■ **WORK INSTRUCTION**: Beginning with the line that contains "The width and" and ending with the last line of the records, write out each line exactly and omit the pictures.

■ **EXERCISE DATA**:
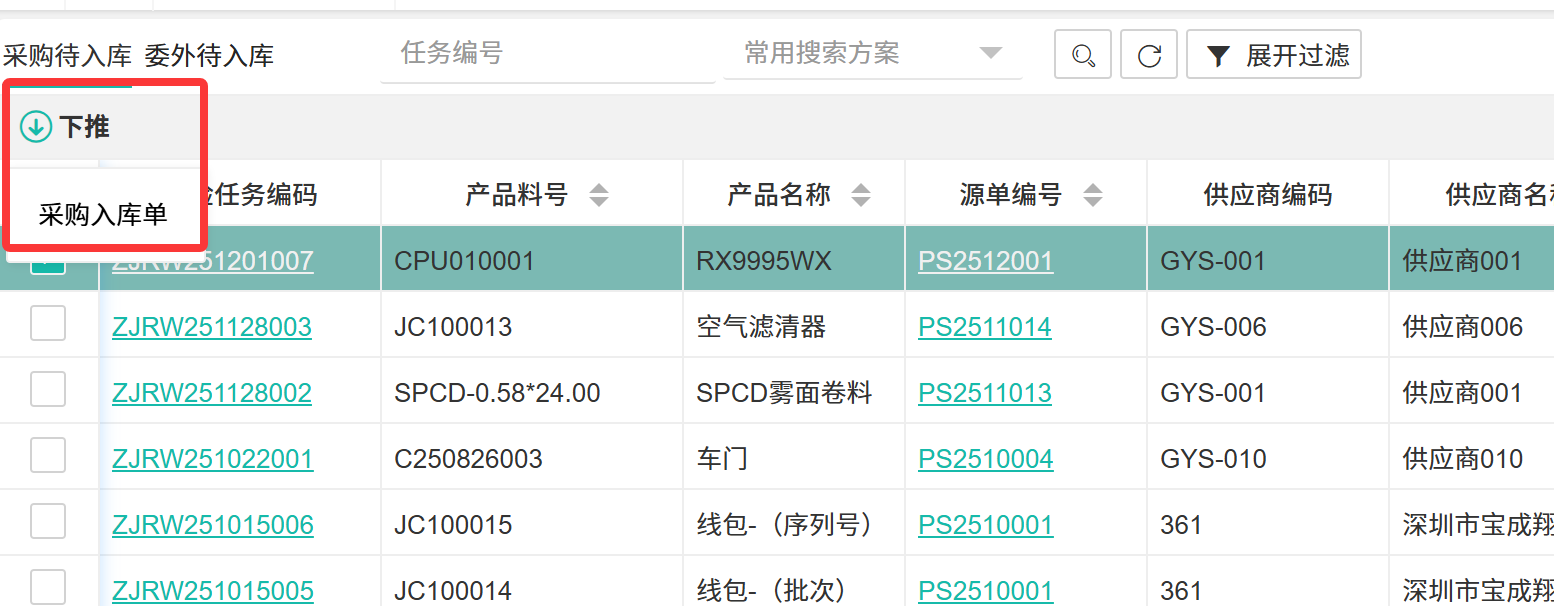1554x606 pixels.
Task: Tick checkbox for row ZJRW251022001
Action: coord(48,456)
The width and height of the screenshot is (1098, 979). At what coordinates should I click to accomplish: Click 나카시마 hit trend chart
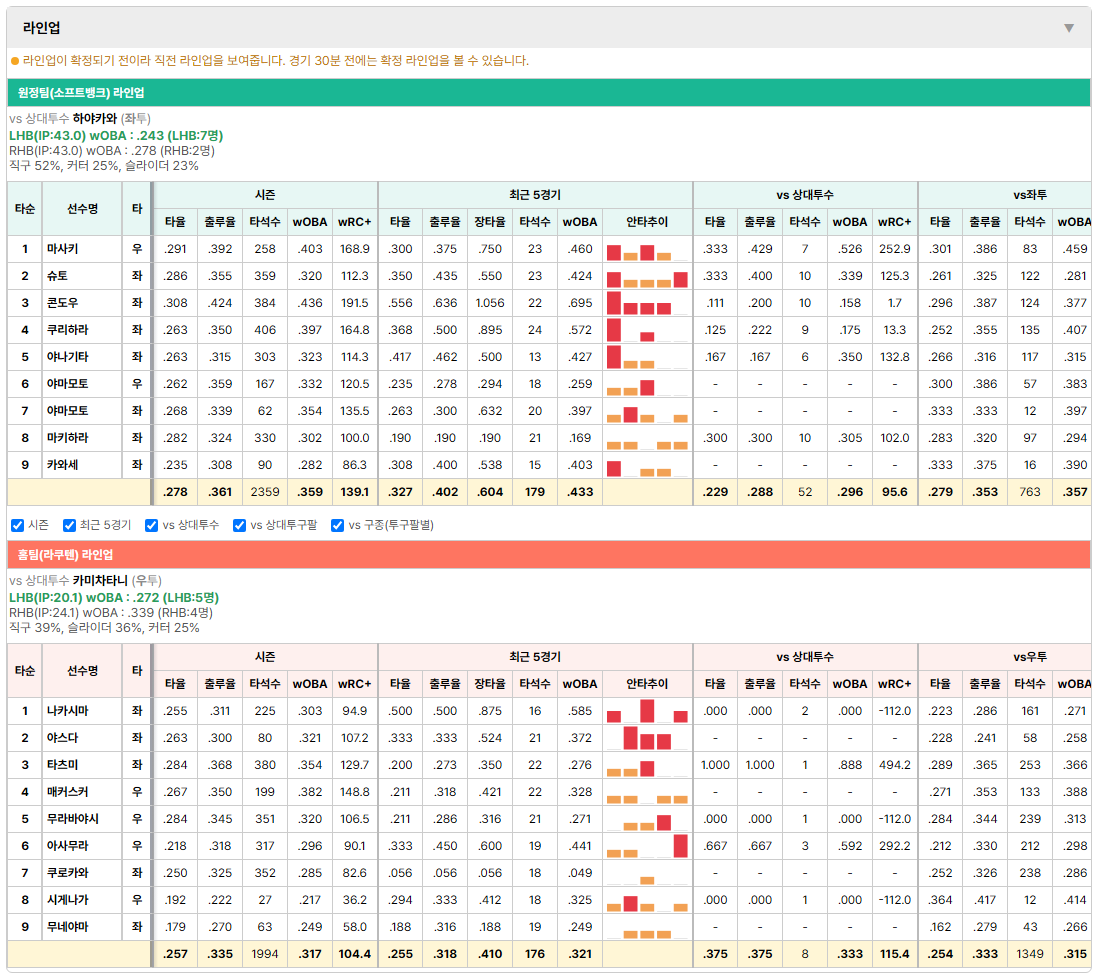[x=647, y=711]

■ **RESULT OF THE TASK**:
The width and height of the screenshot is (1098, 979). At what coordinates should I click to accomplish: Click 나카시마 hit trend chart
[x=647, y=711]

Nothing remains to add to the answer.